Clothes retailer H&M, which created a fashion line in the style of Lisbeth Salander, a haunted but talented character in the movie, was criticized as commercializing the character’s history as a victim of sexual abuse. As Cara Kelly explained:
Fashion retailer H&M is experiencing a backlash against its much-anticipated line based on the grunge style of heroine Lisbeth Salander from Steig Larsson’s “millennium trilogy.” The 30-piece collection debuted in stores last week ahead of the opening of “The Girl With the Dragon Tattoo,” in the United States.
Among some complaints that the line is the antithesis of Steig’s protagonist — a severely introverted abuse victim and computer hacker — more serious arguments about the issue of rape have emerged.
Blogger Natalie Karneef wrote a post entitled “An open Letter to H&M From a Rape Survivor,” in which she says the retailer has “created a line of clothing based on her character: a woman who has suffered a lifetime of abuse, who is violently raped, and who is hunting down a man who violently rapes and kills other women.
“Lisbeth has been through hell, and her clothing is her armor. That's her choice, and it's an understandable choice,” Karneef says. “But you glamorize it, putting a glossy, trendy finish on the face of sexual violence and the rage and fear it leaves behind.”
In a statement to the Wall Street Journal, a spokesperson for H&M apologized to anyone offended by the line, saying: “The collection is based on and inspired by the film and character Lisbeth Salander and though we think Lisbeth is a strong woman who stands up for her ideal, we are not trying to represent her specifically. Our goal is to rather offer a collection that we see in today’s trend picture that will appeal to many customers.”
Some have asked whether the movie should have been made at all, given that the Swedish version, with English subtitles, was released in the U.S. two years ago. As Jen Chaney reported:
Is David Fincher’s adaptation a good film? Yes, it is, although purists may quibble over some modifications to the narrative and the way the romance between Mikael (Daniel Craig) and Lisbeth (Rooney Mara) develops. (Reviews so far have been slightly mixed, but mostly positive. The Post’s Ann Hornaday calls it “at once satisfying and underwhelming, a pristine, coolly atmospheric procedural thriller that comes to the party a tad overdressed in inexplicably breathless hype.”)

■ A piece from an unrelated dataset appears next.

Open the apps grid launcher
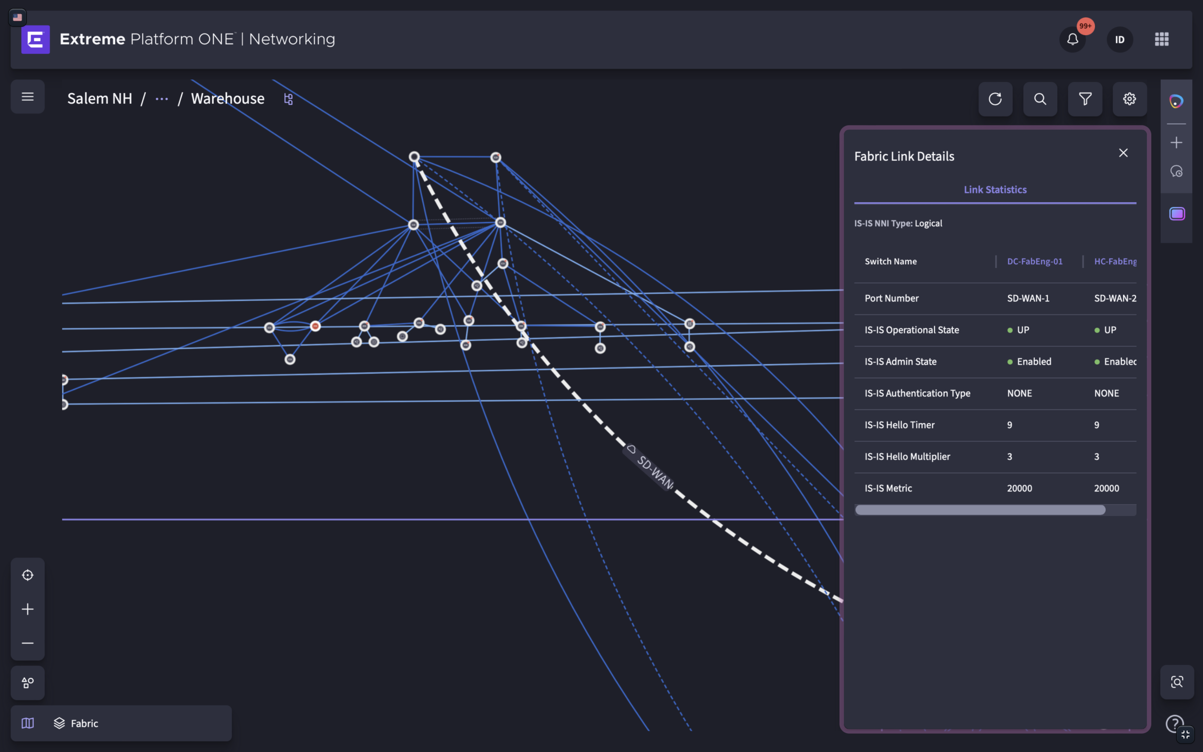1203x752 pixels. [x=1162, y=39]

Does Rooney Mara make a convincing Lisbeth Salander? She does, albeit an arguably more inscrutable and slightly more vulnerable one that Noomi Rapace did in the Swedish version that preceded this one. (Or as vulnerable as one can be when she’s willing to enact diabolical revenge on an abuser.)

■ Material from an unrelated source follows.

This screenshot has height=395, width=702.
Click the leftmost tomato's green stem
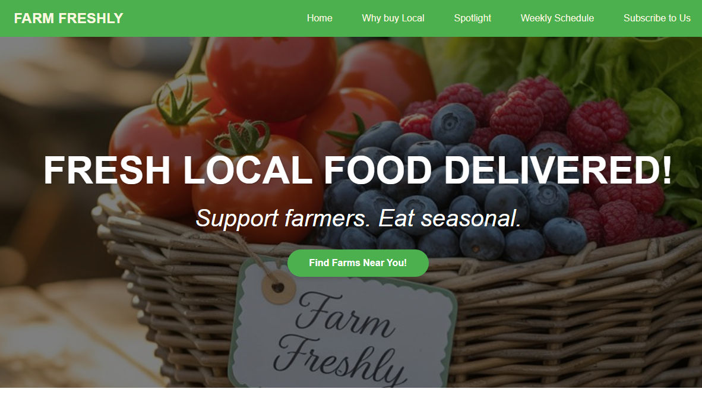(x=181, y=104)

And then there’s this question: did Fincher need to make this film at all when that perfectly fine Swedish subtitled version was released in the U.S. just two years ago?
“Need” may be a strong word in this context. It was inevitable that Hollywood would eventually try to tackle the Millennium trilogy for one basic and obvious reason: money. Larsson’s books stand as one of the most successful publishing phenomena of this, well, millennium so far. Millions of people have read these stories. That provides enough brand recognition and built-in curiosity for a studio like Sony to build upon.
Also, as silly as it might sound, there are still lots of Americans who will not go to see a film if it has subtitles; reading during a movie is too much of a distraction for them.
But apart from box office dollars, what is there to be gained from redoing a film that so recently made its mark and launched the career of Rapace (who, for the record, is competing against “Tattoo” this season as one of the stars of “Sherlock Holmes: Games of Shadows”)?